What is a Applet again? It rings a bell but I think that it was just another one of those things that you had to learn to pass the exam but you instantly forgot about as it was as dead as a Dodo even back when you used to sit exams...

simbo
2006-04-06 03:04:47
XML language integration? xml is for documents not for constraining variables. if you would like to see a feature to handle documents better than perhaps a 'document here' feature for java source code would be nice as exists for bash and php e.g.
$mydoc <<< EOF
this is my document no "strings" requred and
on many lines. just like CDATA sections in xml.
EOF
perhaps there could be then be @Document annotation that you could put above it to specify whether you wanted the document variable to be a string or parsed into an xml dom or jdom object. then the compiler to check it is xml and do the parse work for you.


the main tediousness with xml is all those java types. does that just bore you to death? if you use an agile loosely typed language (say groovy) and a bit of programming by convention (i.e. naming your variables correctly) sprinkle in some annotations and aspects and maybe you would not have to deal with all that incidental stuff.


i feel we need a faster, lighter, dynamic more agile language rather than explict xml language support. annotations and apect orientated programming are a good way of avoiding re-inventing the wheel and cluttering your code just to constrain a variable. once again giving you faster, lighter moer dynamic code so that you dont have to deail with routine pumping and 're-invent the wheel' to do validation and show error messages.

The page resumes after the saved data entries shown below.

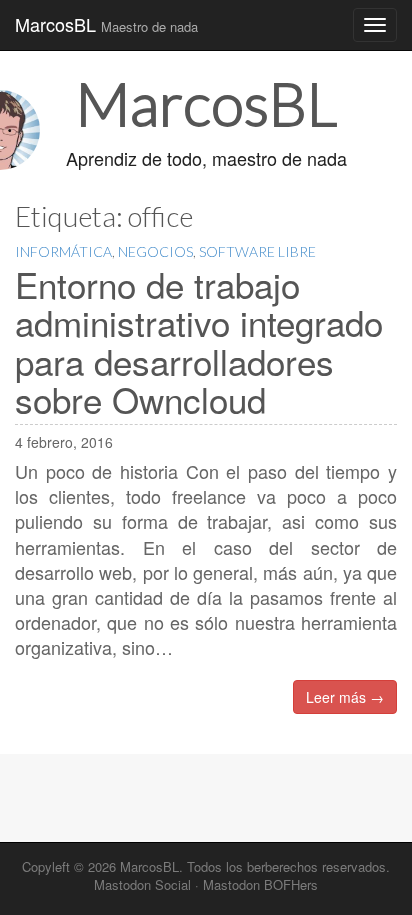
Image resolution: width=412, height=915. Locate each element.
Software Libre (257, 251)
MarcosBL (106, 24)
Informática (63, 251)
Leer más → (345, 697)
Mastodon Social (142, 884)
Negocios (155, 251)
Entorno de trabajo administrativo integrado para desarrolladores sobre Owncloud (199, 342)
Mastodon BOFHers (260, 884)
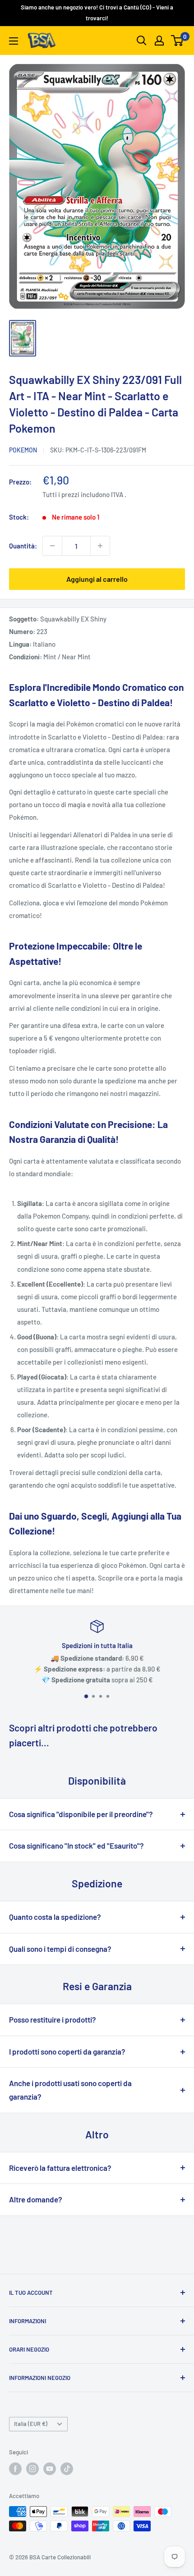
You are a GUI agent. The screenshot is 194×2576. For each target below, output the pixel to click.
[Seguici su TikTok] (66, 2468)
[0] (177, 40)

check out how Grails which is RubyOnRails for Java handles validation. Grails is all about making your domain objects the main thing in your app keeping the "instantiate yet another Wheel object" code to a minimum by providing conventions by which the 80% of the incidental stuff can be generated for your via their custom ant tasks.

simbo
2006-04-06 04:22:17
i dont like is that you have to bundle the whole JDK you cannot just ship a part of it. i think that greatly limits the ability to get it onto the desktop. big fat downloads are not inviting to users. it would be much better if as you suggest the default install is was a mirco edition with just a small core of code - then when you try to run a new app it would see what other core libraires the app needs and pull those on demand. webstart is a smart technology which can be adapted to extend its release technology to the core runtime. i also agree that java should play better with dom, dcom, xpcom, corba, mozilla, et al. if folks want to call native services then that should be up to them. it should be a trivial task to bridge JMS to MSMQ on a windows box by instantiating the MSMQ com objects via automatically generated Java wrapper classes. when Sun saw Windows as trying to invade its market server share this looked very risky. given that what Java actually needs to invade the Windows desktop share to break out of its current server silo such a feature would really level the playing field. if the interoperability was by-directional and worked for mozilla xpcom also then you might start to see loads of cross platform mozilla xul desktop that have core business components written in java start to invade the desktop. instead the current big new hope of opensource on the desktop is novell's opensource implimentation of C# and all its runtimes called Mono. how sad is that that there is no java version of Microsoft Outlook with a big market share. even sadder that the big push on the desktop in Linux is Gnome and it is backing C# not java. lets just face facts. sun "dont do desktops" anymore. i guess it should not really come as a shock that opensource on the desktop is following the windows clone of java not java itself. it would take a massive push by sun to reverse this trend.